» Exercise goal: The entries must be set down again word for word; no pictures belong in the copy.

[Opening Task data section]

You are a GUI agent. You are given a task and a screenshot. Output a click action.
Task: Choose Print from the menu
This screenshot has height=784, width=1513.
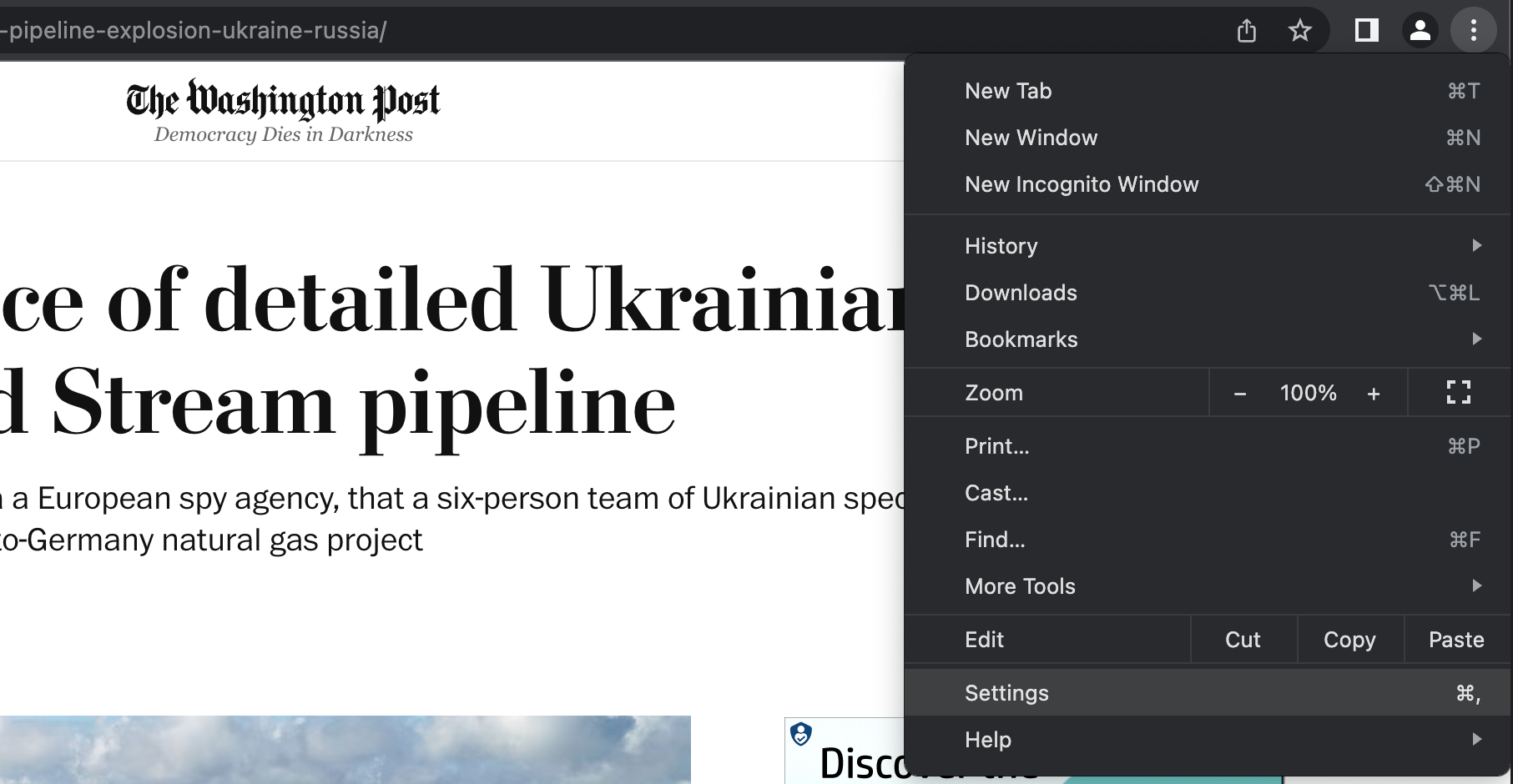coord(996,446)
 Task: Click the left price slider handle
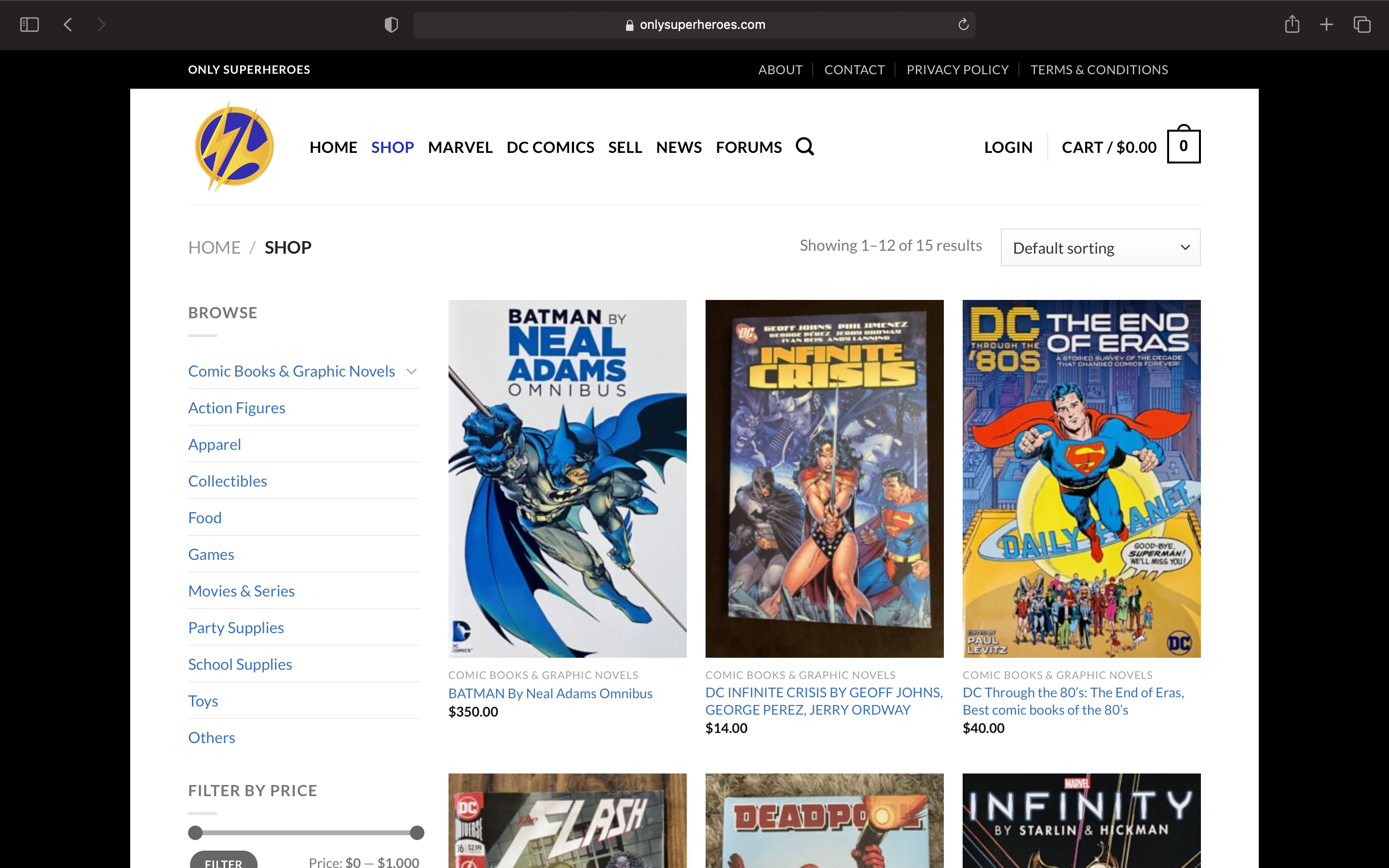[x=195, y=832]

[Closing Task data section]

» Solution to this task:
You are a GUI agent. You are given a task and a screenshot. Output a click action.
Task: Choose Print from the menu
This screenshot has height=784, width=1513.
coord(996,446)
 Task: Click the left price slider handle
[x=195, y=832]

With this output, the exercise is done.